* Work required
Rewrite all the records below with "Refresh button" replaced by "Reload button", leaving everything else unchanged.

* Available data
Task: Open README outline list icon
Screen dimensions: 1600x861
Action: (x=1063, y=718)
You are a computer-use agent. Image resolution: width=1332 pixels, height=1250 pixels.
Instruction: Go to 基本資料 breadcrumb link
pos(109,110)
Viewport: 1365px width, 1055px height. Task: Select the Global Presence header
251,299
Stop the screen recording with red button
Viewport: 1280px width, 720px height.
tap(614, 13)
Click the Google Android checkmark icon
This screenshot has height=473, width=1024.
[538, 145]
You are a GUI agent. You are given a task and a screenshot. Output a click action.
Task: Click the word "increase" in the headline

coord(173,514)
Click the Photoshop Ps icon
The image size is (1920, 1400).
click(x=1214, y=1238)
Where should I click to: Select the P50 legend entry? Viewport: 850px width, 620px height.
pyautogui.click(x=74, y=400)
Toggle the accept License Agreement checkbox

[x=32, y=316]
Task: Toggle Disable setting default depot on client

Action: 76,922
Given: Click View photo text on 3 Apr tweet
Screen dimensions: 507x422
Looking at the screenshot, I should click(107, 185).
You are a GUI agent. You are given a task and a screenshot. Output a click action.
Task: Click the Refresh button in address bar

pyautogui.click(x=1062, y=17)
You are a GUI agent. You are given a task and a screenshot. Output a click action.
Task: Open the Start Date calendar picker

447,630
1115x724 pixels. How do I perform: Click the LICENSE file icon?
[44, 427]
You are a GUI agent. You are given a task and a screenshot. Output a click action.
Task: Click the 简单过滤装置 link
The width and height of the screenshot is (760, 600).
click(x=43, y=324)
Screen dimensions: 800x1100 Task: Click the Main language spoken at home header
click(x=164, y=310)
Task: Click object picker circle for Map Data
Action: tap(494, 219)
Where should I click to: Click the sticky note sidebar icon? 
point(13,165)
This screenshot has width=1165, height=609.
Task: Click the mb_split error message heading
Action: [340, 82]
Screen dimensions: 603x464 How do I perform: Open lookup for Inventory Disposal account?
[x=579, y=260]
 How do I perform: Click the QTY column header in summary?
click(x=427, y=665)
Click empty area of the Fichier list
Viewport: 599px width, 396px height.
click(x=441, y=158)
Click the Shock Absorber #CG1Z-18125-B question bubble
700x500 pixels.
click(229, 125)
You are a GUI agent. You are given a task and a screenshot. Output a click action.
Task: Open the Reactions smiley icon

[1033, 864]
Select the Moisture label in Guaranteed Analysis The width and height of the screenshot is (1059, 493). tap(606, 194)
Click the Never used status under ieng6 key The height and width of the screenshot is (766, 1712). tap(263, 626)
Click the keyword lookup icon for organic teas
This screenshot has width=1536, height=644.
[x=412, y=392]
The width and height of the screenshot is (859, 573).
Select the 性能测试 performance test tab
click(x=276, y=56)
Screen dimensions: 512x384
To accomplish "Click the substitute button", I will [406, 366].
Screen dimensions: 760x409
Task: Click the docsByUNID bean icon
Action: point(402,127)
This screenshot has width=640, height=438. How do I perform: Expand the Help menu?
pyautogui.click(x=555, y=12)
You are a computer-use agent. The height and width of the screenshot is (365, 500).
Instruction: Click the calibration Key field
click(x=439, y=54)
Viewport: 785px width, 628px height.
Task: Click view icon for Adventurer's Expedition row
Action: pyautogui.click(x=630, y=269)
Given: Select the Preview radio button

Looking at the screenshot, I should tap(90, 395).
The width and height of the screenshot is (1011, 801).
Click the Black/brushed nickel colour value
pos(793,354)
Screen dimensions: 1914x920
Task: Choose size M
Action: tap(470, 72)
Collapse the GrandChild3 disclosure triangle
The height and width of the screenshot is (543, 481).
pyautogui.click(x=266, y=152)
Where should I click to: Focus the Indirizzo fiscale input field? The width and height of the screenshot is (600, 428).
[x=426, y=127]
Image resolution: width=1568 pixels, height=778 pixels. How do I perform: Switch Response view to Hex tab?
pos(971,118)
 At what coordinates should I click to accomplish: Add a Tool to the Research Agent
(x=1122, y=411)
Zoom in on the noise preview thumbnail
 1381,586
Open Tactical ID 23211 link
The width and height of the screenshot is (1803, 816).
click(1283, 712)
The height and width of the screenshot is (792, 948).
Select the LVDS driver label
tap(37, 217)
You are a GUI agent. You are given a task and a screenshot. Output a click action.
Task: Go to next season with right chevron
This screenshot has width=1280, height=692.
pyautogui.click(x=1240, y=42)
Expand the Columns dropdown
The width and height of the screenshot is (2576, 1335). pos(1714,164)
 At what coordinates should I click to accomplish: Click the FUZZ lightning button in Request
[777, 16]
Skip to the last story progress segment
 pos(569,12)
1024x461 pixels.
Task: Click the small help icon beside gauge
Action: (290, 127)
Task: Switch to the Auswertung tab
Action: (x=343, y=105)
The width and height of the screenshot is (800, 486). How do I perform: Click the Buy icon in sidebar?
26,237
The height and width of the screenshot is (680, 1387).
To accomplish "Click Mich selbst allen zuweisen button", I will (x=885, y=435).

* Task solution
Task: Open README outline list icon
Screen dimensions: 1600x861
Action: (x=1063, y=718)
You are a computer-use agent. Image resolution: width=1332 pixels, height=1250 pixels.
Instruction: Go to 基本資料 breadcrumb link
pos(109,110)
Viewport: 1365px width, 1055px height. Task: Select the Global Presence header
251,299
Stop the screen recording with red button
Viewport: 1280px width, 720px height.
tap(614, 13)
Click the Google Android checkmark icon
This screenshot has height=473, width=1024.
[538, 145]
You are a GUI agent. You are given a task and a screenshot. Output a click action.
Task: Click the word "increase" in the headline

coord(173,514)
Click the Photoshop Ps icon
The image size is (1920, 1400).
click(x=1214, y=1238)
Where should I click to: Select the P50 legend entry? Viewport: 850px width, 620px height.
pyautogui.click(x=74, y=400)
Toggle the accept License Agreement checkbox

[x=32, y=316]
Task: Toggle Disable setting default depot on client

Action: 76,922
Given: Click View photo text on 3 Apr tweet
Screen dimensions: 507x422
Looking at the screenshot, I should click(107, 185).
You are a GUI agent. You are given a task and a screenshot. Output a click action.
Task: Click the Reload button in address bar

pyautogui.click(x=1062, y=17)
You are a GUI agent. You are given a task and a screenshot. Output a click action.
Task: Open the Start Date calendar picker

447,630
1115x724 pixels. How do I perform: Click the LICENSE file icon?
[44, 427]
You are a GUI agent. You are given a task and a screenshot. Output a click action.
Task: Click the 简单过滤装置 link
The width and height of the screenshot is (760, 600).
click(x=43, y=324)
Screen dimensions: 800x1100 Task: Click the Main language spoken at home header
click(x=164, y=310)
Task: Click object picker circle for Map Data
Action: tap(494, 219)
Where should I click to: Click the sticky note sidebar icon? 
point(13,165)
This screenshot has width=1165, height=609.
Task: Click the mb_split error message heading
Action: [340, 82]
Screen dimensions: 603x464 How do I perform: Open lookup for Inventory Disposal account?
[x=579, y=260]
 How do I perform: Click the QTY column header in summary?
click(x=427, y=665)
Click empty area of the Fichier list
Viewport: 599px width, 396px height.
click(x=441, y=158)
Click the Shock Absorber #CG1Z-18125-B question bubble
700x500 pixels.
click(229, 125)
You are a GUI agent. You are given a task and a screenshot. Output a click action.
Task: Open the Reactions smiley icon

[1033, 864]
Select the Moisture label in Guaranteed Analysis The width and height of the screenshot is (1059, 493). tap(606, 194)
Click the Never used status under ieng6 key The height and width of the screenshot is (766, 1712). tap(263, 626)
Click the keyword lookup icon for organic teas
This screenshot has width=1536, height=644.
[x=412, y=392]
The width and height of the screenshot is (859, 573).
Select the 性能测试 performance test tab
click(x=276, y=56)
Screen dimensions: 512x384
To accomplish "Click the substitute button", I will [406, 366].
Screen dimensions: 760x409
Task: Click the docsByUNID bean icon
Action: point(402,127)
This screenshot has width=640, height=438. How do I perform: Expand the Help menu?
pyautogui.click(x=555, y=12)
You are a computer-use agent. The height and width of the screenshot is (365, 500).
Instruction: Click the calibration Key field
click(x=439, y=54)
Viewport: 785px width, 628px height.
Task: Click view icon for Adventurer's Expedition row
Action: pyautogui.click(x=630, y=269)
Given: Select the Preview radio button

Looking at the screenshot, I should tap(90, 395).
The width and height of the screenshot is (1011, 801).
Click the Black/brushed nickel colour value
pos(793,354)
Screen dimensions: 1914x920
Task: Choose size M
Action: tap(470, 72)
Collapse the GrandChild3 disclosure triangle
The height and width of the screenshot is (543, 481).
pyautogui.click(x=266, y=152)
Where should I click to: Focus the Indirizzo fiscale input field? The width and height of the screenshot is (600, 428).
[x=426, y=127]
Image resolution: width=1568 pixels, height=778 pixels. How do I perform: Switch Response view to Hex tab?
pos(971,118)
 At what coordinates should I click to accomplish: Add a Tool to the Research Agent
(x=1122, y=411)
Zoom in on the noise preview thumbnail
 1381,586
Open Tactical ID 23211 link
The width and height of the screenshot is (1803, 816).
click(1283, 712)
The height and width of the screenshot is (792, 948).
Select the LVDS driver label
tap(37, 217)
You are a GUI agent. You are given a task and a screenshot. Output a click action.
Task: Go to next season with right chevron
This screenshot has width=1280, height=692.
pyautogui.click(x=1240, y=42)
Expand the Columns dropdown
The width and height of the screenshot is (2576, 1335). pos(1714,164)
 At what coordinates should I click to accomplish: Click the FUZZ lightning button in Request
[777, 16]
Skip to the last story progress segment
 pos(569,12)
1024x461 pixels.
Task: Click the small help icon beside gauge
Action: (290, 127)
Task: Switch to the Auswertung tab
Action: (x=343, y=105)
The width and height of the screenshot is (800, 486). How do I perform: Click the Buy icon in sidebar?
26,237
The height and width of the screenshot is (680, 1387).
To accomplish "Click Mich selbst allen zuweisen button", I will (x=885, y=435).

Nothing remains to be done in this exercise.